Content starts
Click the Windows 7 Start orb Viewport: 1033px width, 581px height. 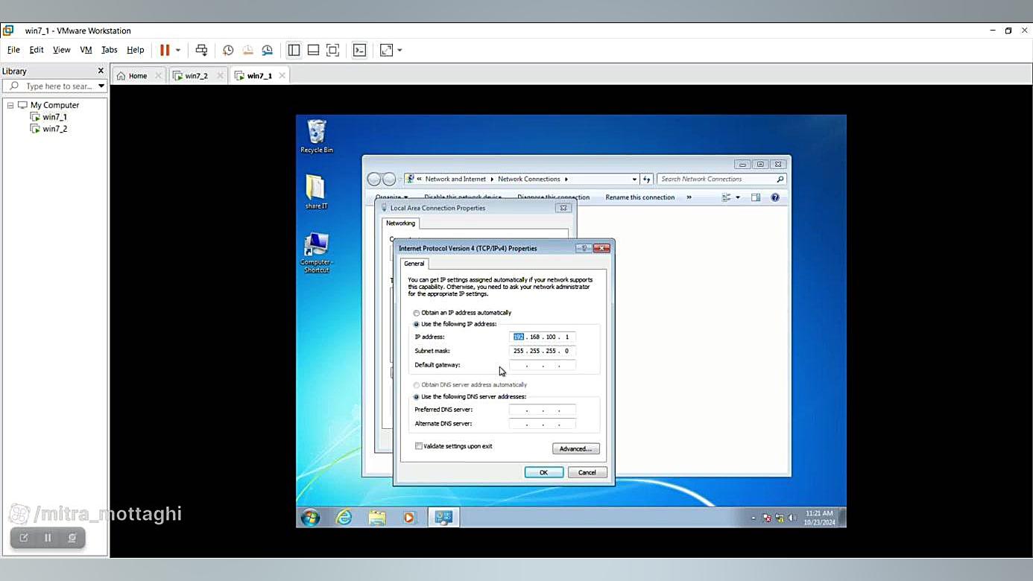pyautogui.click(x=310, y=517)
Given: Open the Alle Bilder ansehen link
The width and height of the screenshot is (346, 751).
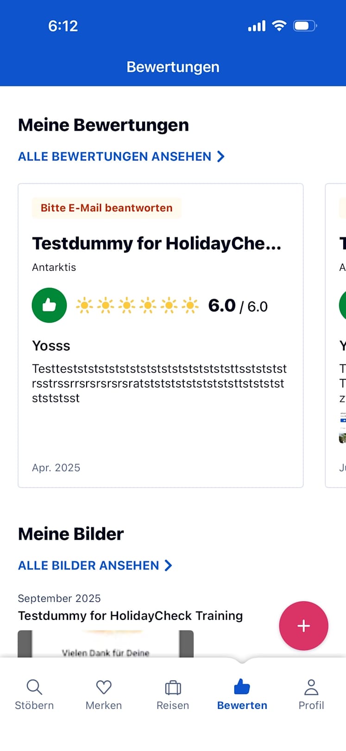Looking at the screenshot, I should (88, 566).
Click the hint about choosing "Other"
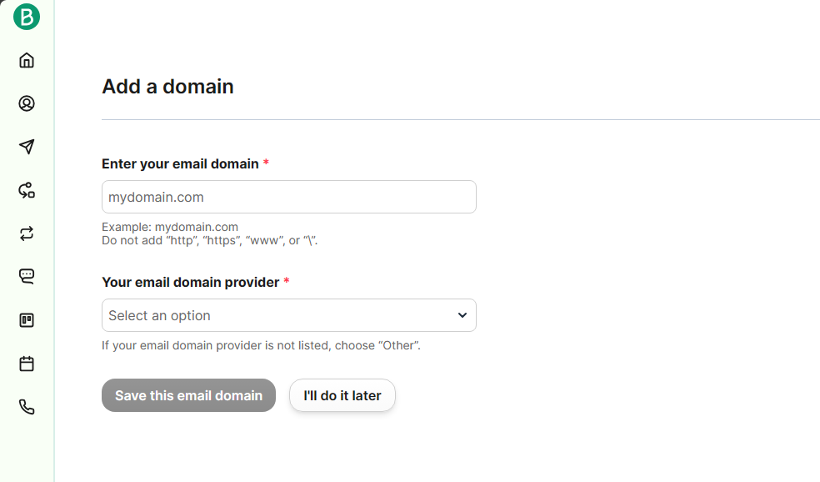The height and width of the screenshot is (482, 820). 261,344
Content ends
**BRIEF**
The lines from the one holding "The width and" to the final line of the entries are to be duplicated exactly, and the pictures are to be left out.

**SOLVED EXERCISE**
The width and height of the screenshot is (346, 751).
Looking at the screenshot, I should (88, 566).
Click the hint about choosing "Other"
The height and width of the screenshot is (482, 820). 261,344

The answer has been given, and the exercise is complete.